Re: [PATCH v3] arm64: prevent regressions in compressed kernel image size when upgrading to binutils 2.27

From: Ard Biesheuvel
Date: Mon Oct 30 2017 - 10:11:43 EST


On 30 October 2017 at 14:08, Will Deacon <will.deacon@xxxxxxx> wrote:
> On Mon, Oct 30, 2017 at 01:35:49PM +0000, Ard Biesheuvel wrote:
>> On 30 October 2017 at 13:12, Will Deacon <will.deacon@xxxxxxx> wrote:
>> > On Mon, Oct 30, 2017 at 01:11:23PM +0000, Ard Biesheuvel wrote:
>> >> On 30 October 2017 at 13:08, Will Deacon <will.deacon@xxxxxxx> wrote:
>> >> > On Fri, Oct 27, 2017 at 09:33:41AM -0700, Nick Desaulniers wrote:
>> >> >> Upon upgrading to binutils 2.27, we found that our lz4 and gzip
>> >> >> compressed kernel images were significantly larger, resulting is 10ms
>> >> >> boot time regressions.
>> >> >>
>> >> >> As noted by Rahul:
>> >> >> "aarch64 binaries uses RELA relocations, where each relocation entry
>> >> >> includes an addend value.
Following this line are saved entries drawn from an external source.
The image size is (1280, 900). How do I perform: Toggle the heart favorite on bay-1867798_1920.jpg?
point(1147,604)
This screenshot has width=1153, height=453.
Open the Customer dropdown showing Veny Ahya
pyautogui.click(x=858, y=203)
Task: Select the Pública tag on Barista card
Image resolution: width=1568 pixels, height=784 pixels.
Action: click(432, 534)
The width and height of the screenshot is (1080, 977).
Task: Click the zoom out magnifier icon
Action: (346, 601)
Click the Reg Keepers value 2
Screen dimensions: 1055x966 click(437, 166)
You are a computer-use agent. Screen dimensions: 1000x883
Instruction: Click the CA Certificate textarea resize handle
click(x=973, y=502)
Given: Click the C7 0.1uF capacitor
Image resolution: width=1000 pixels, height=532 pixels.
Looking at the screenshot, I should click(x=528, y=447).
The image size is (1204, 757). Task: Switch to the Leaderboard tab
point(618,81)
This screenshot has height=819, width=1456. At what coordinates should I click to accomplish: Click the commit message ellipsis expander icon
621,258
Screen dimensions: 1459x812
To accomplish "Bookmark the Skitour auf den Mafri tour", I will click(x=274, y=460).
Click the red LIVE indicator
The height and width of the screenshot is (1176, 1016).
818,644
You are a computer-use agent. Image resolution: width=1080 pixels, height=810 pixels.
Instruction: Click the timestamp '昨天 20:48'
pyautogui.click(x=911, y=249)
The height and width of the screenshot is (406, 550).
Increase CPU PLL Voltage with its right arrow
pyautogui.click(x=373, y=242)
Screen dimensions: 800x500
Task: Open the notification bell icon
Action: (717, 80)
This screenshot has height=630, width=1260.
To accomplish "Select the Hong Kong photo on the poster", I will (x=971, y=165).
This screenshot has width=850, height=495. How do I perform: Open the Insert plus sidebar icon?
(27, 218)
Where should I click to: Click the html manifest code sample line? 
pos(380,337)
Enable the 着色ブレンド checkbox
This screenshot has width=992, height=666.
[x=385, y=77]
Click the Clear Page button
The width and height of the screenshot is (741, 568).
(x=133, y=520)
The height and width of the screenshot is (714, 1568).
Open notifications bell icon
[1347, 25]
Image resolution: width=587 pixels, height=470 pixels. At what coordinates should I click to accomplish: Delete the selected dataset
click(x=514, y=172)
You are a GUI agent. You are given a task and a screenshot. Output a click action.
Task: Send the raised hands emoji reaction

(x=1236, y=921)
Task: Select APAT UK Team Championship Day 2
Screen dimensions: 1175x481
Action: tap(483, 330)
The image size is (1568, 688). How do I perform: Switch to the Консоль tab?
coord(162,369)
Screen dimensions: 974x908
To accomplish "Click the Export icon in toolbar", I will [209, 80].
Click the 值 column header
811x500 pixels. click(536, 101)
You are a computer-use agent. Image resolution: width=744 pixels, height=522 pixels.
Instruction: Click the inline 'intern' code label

This is similar to x86_64. On x86_64, the
>> >> >> addend values are also stored at the relocation offset for relative
>> >> >> relocations. This is an optimization: in the case where code does not
>> >> >> need to be relocated, the loader can simply skip processing relative
>> >> >> relocations. In binutils-2.25, both bfd and gold linkers did this for
>> >> >> x86_64, but only the gold linker did this for aarch64. The kernel build
>> >> >> here is using the bfd linker, which stored zeroes at the relocation
>> >> >> offsets for relative relocations. Since a set of zeroes compresses
>> >> >> better than a set of non-zero addend values, this behavior was resulting
>> >> >> in much better lz4 compression.
>> >> >>
>> >> >> The bfd linker in binutils-2.27 is now storing the actual addend values
>> >> >> at the relocation offsets. The behavior is now consistent with what it
>> >> >> does for x86_64 and what gold linker does for both architectures. The
>> >> >> change happened in this upstream commit:
>> >> >> https://sourceware.org/git/?p=binutils-gdb.git;a=commit;h=1f56df9d0d5ad89806c24e71f296576d82344613
>> >> >> Since a bunch of zeroes got replaced by non-zero addend values, we see
>> >> >> the side effect of lz4 compressed image being a bit bigger.
>> >> >>
>> >> >> To get the old behavior from the bfd linker, "--no-apply-dynamic-relocs"
>> >> >> flag can be used:
>> >> >> $ LDFLAGS="--no-apply-dynamic-relocs" make
>> >> >> With this flag, the compressed image size is back to what it was with
>> >> >> binutils-2.25.
>> >> >>
>> >> >> If the kernel is using ASLR, there aren't additional runtime costs to
>> >> >> --no-apply-dynamic-relocs, as the relocations will need to be applied
>> >> >> again anyway after the kernel is relocated to a random address.
>> >> >>
>> >> >> If the kernel is not using ASLR, then presumably the current default
>> >> >> behavior of the linker is better. Since the static linker performed the
>> >> >> dynamic relocs, and the kernel is not moved to a different address at
>> >> >> load time, it can skip applying the relocations all over again."
>> >> >
>> >> > Do you have any numbers booting an uncompressed kernel Image without ASLR
>> >> > to see if skipping the relocs makes a measurable difference there?
>> >> >
>> >>
>> >> Do you mean built with ASLR support but executing at the offset it was
>> >> linked at?
>> >
>> > Yeah, sorry for being vague. Basically, the case where the relocs have all
>> > been resolved statically. In other words: what do we lose by disabling this
>> > optimisation?
>> >
>>
>> The code does not deal with that at all, currently: given that this is
>> new behavior in 2.27, the relocs are processed unconditionally,
>> regardless of whether the image is loaded at its default base or not.
>
> Ah yeah, of course. Doesn't that make it impossible to exploit this
> optimisation unless you can somehow guarantee that binutils has done
> the relocs at link time? I guess you could check for non-zero entries at
> the relocation offsets, but you still end up iterating.
>
> Anyway, I'll take the patch but I don't understand how the binutils change
> is intended to be used.
>

This seems to be a 'parity with x86 for the sake of it' thing. I see
how not having to process relocations can be an advantage in some
cases, but it does duplicate information (as this patch proves), and
the cat's already out of the bag anyway.